Alfredo 2

Freddie Gibbs & The Alchemist

ALC Records – 2025
par Côme, le 3 août 2025
7

Freddie Gibbs a besoin d’être bien entouré. Seul aux commandes du navire, le natif de l’Indiana a en effet une fâcheuse tendance à se prendre les pieds dans le tapis. S’il nous fallait donner un unique exemple, on évoquerait Shadow of a Doubt, qui suivait le Piñata en collaboration avec Madlib, et sur lequel Freddie Gibbs était en roue libre sur un projet qui semblait long comme un jour sans pain. Et en parallèle de ses disques, on ne compte plus le nombre de comptes Instagram qui ont fini par sauter vu la fâcheuse tendance du rappeur à poster tout et n’importe quoi, avant que son management décide de créer un compte officiel sur lequel il n’a pas la main. Et pourtant, Freddie Gibbs est capable de bien s’entourer. En parallèle d’une aventure commune avec Madlib qui donnera normalement un jour un troisième volume (si celui-ci n’est pas parti dans les flammes), le meilleur rappeur chauve a ainsi également décidé de s’offrir les services du meilleur producteur chauve, The Alchemist. Et l’alchimie de remarquablement bien fonctionner, le coke rap de l’un semblant fait pour les boucles de l’autre sur Fetti (avec également Curren$y) et surtout sur Alfredo, au point de lui donner une suite 5 ans plus tard. 

Si le premier volume était direct dans son amour des films de mafieux et de la vie de ses personnages, son successeur évacue immédiatement tout cet imaginaire, ne serait-ce qu’au niveau des différents participants. Exit Rick Ross, Benny The Butcher et Conway The Machine (et Tyler The Creator, certes), et bienvenue Anderson Paak, Larry June et JID. Échanger De Niro et Joe Pesci pour Chris Pratt et Adam Sandler, le résultat aurait pu être une infâme suite digne du pire du cinéma américain. Heureusement, Freddie Gibbs reste de son côté fidèle à lui-même : énervé, chaotique et absolument sans filtre. Tout le disque est pour lui un formidable exercice de règlement de comptes, que ce soit avec ses anciens collègues (Curren$y sur "Gas Station Sushi", Benny The Butcher sur "Empanadas"), ses anciennes compagnes, d’autres rappeurs, ou encore sa défaite face à Nas aux Grammy Awards ("Grammy night felt like niggas took my trophy like Reggie Bush" sur "Jean Claude").

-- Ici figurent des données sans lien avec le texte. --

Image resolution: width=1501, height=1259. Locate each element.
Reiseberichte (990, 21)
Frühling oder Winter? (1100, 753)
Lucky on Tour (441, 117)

Et quand il n’est pas occupé à se mettre de nouvelles personnes à dos, Freddie alterne entre deux options. Dans le premier cas, il continue de prouver qu’il est potentiellement un des meilleurs rappeurs en activité, l’enchainement des trois premiers morceaux du disque étant tout bonnement excellent. Et quand il considère qu’il a assez prouvé, le rappeur revient à la fainéantise qui le caractérise trop souvent, notamment sur le milieu du disque - on reste persuadé qu’il a rappé au moins 25 fois dans sa carrière exactement comme sur le couplet de "Feeling". Du Freddie Gibbs au kilomètre, comme si You Only Die 1nce sorti l’année n’avait pas suffi. Ceci dit, même lorsqu’il semble concentré sur autre chose que son morceau, Freddie Gibbs continue à être plus intéressant que beaucoup, et surtout infiniment plus charismatique et drôle. Sérieusement, qui d’autre que lui pourrait rapper "I'm still gon' squeeze Akademiks titties, that fat bastard", tout cela 5 ans après le début de leur altercation ?

Et The Alchemist dans tout ça ? Tout va bien pour lui merci. Alan Maman continue de mettre le tampon « Il y a The Alchemist donc c’est forcément mieux qu’un disque normal » sur tout ce qu’il produit, et comment lui donner tort vu ce qu’il propose sur Alfredo 2 ? Sans avoir l’air de trop y toucher, le producteur continue à mettre le meilleur de son art au service de Freddie Gibbs, ses boucles drumless lui fournissant une formidable toile de fond. Les prises de risques sont certes limitées, mais les moments forts s’en ressentent d’autant plus fortement (le beat switch et la guitare électrique sur l’excellent single « 1995 »), et s’il semble pour ce disque laisser de côté les films de gangster pour donner un thème global, Alfredo 2 bénéficie grâce à lui d’une vraie unité stylistique. Moins visible que sur d’autres disques, The Alchemist accepte ici de laisser briller plus vivement son compagnon d’armes. Un vrai buddy movie finalement, qui nous donnerait presque envie de croire aux suites, au moins jusqu'à notre prochaine séance de cinéma.